By fine-tuning the surroundings of single cobalt atoms, researchers reveal how tiny design changes can steer oxygen reactions toward cleaner and more efficient hydrogen peroxide production.
Hydrogen peroxide is an essential chemical used in health care, sanitation, and environmental treatment. Yet, conventional industrial production remains energy-intensive and generates hazardous waste, prompting researchers to seek cleaner and more sustainable alternatives.
A team at National Taiwan University explored an electrochemical approach that converts oxygen into hydrogen peroxide using electricity—a process compatible with renewable energy sources and decentralized production. However, the efficiency and selectivity of this reaction depend heavily on the catalyst design.
The researchers focused on single-atom catalysts, in which isolated cobalt atoms are dispersed across a carbon framework. These catalysts are efficient but highly sensitive to their local atomic environment. When oxygen binds too strongly to the active site, the reaction tends to fully reduce oxygen to water, rather than forming hydrogen peroxide.
The study is published in the Chemical Engineering Journal.
To address this, the team turned to wheat flour as a precursor to engineer the atomic environment around cobalt sites. Gluten proteins in wheat are rich in disulfide bonds—sulfur-based linkages between amino acid chains—that thermally decompose during high-temperature treatment. This process releases sulfur species, which become embedded into the carbon matrix and influence the coordination surroundings of the cobalt sites.
By controlling the pyrolysis temperature, the researchers were able to fine-tune the distance between sulfur atoms and cobalt centers. When sulfur was positioned in the outer coordination shell—close to but not directly bonded with cobalt—the catalyst demonstrated excellent selectivity and structural stability, favoring the two-electron pathway for hydrogen peroxide production.
In contrast, direct cobalt–sulfur bonding led to catalyst deformation and shifted the reaction toward complete reduction of oxygen to water.

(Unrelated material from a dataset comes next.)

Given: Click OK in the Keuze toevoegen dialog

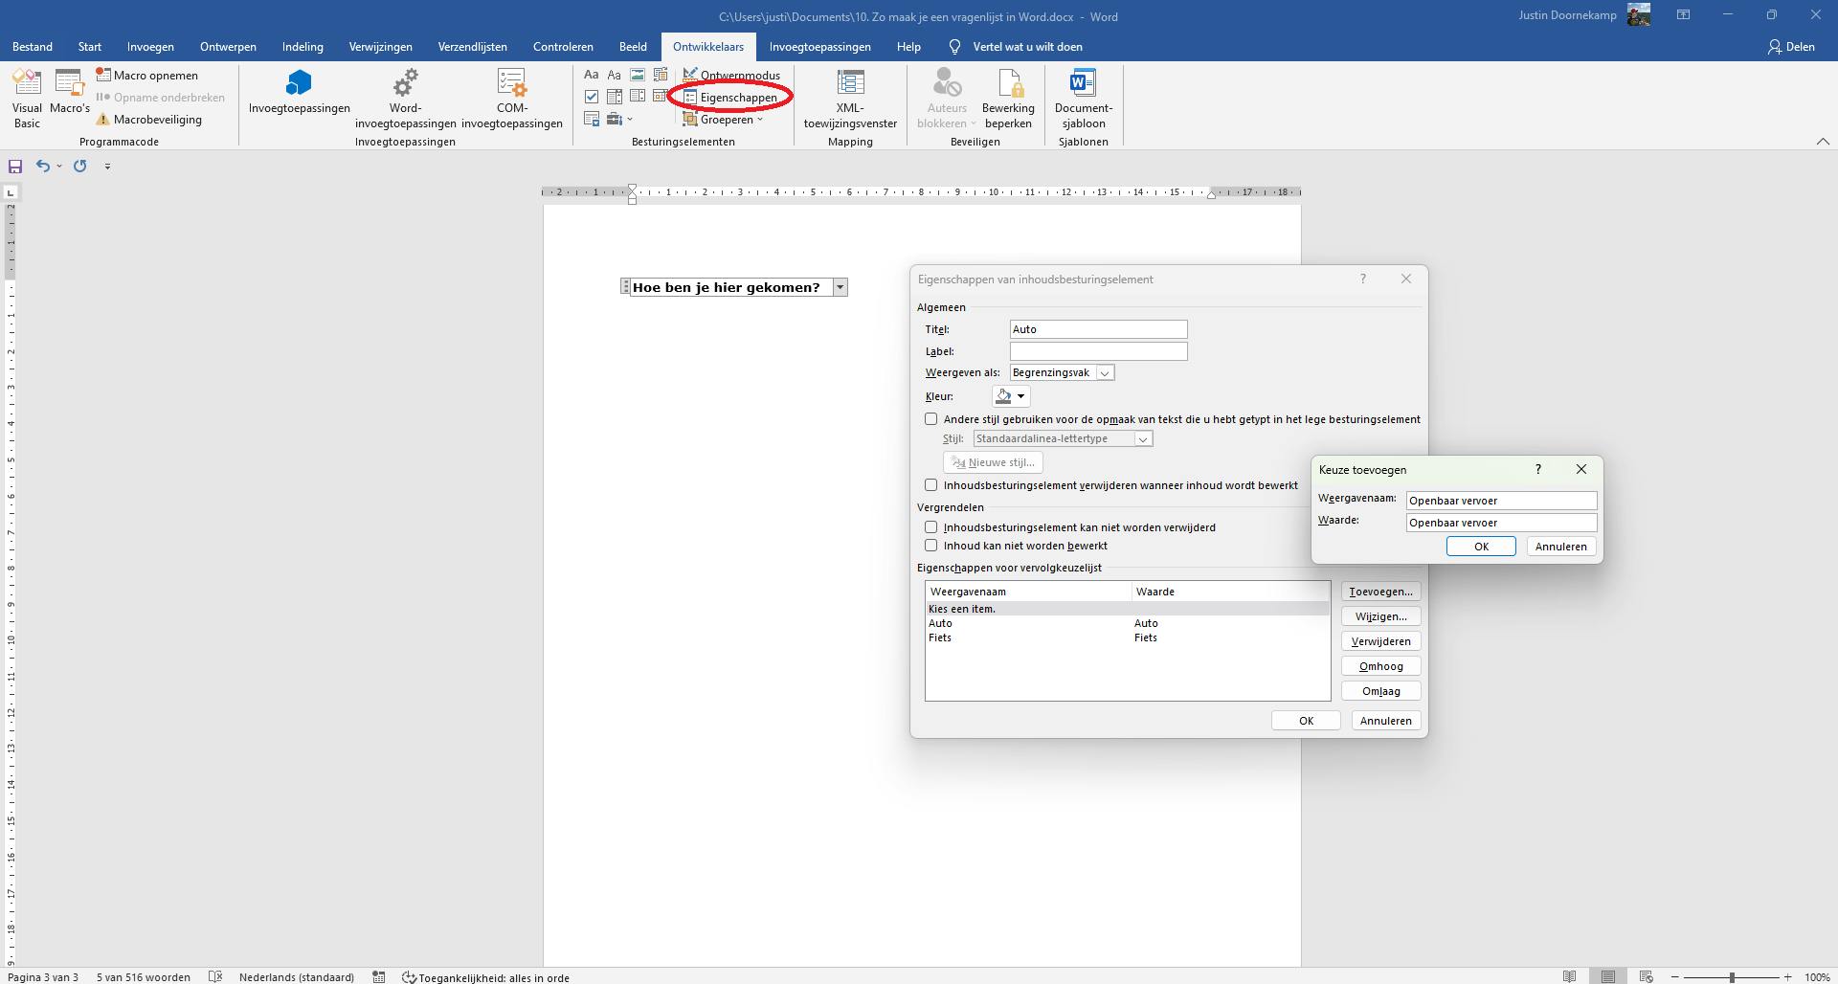Looking at the screenshot, I should [x=1480, y=547].
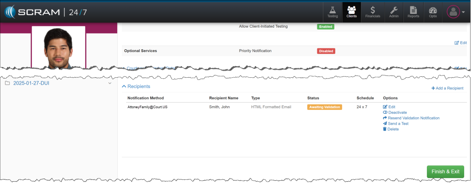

"Our goal was to understand how subtle changes in sulfur positioning could reshape the entire catalytic pathway," said Song-Chi Chen, first author of the study. "We found that outer-shell C–S coordination offered the ideal balance—enhancing selectivity without compromising structural stability."
Using advanced X-ray absorption spectroscopy, the team confirmed that the optimized catalyst maintained atomic dispersion throughout operation. The resulting system produced hydrogen peroxide concentrations viable for real-world applications. Its effectiveness was further demonstrated by degrading phenol—an industrial pollutant—through an electro-Fenton process.
"By precisely engineering the coordination environment around single cobalt atoms, we can steer electrochemical reactions toward greener and more targeted outcomes," said co-corresponding author Prof. Chih-Jung Chen, who supervised the research.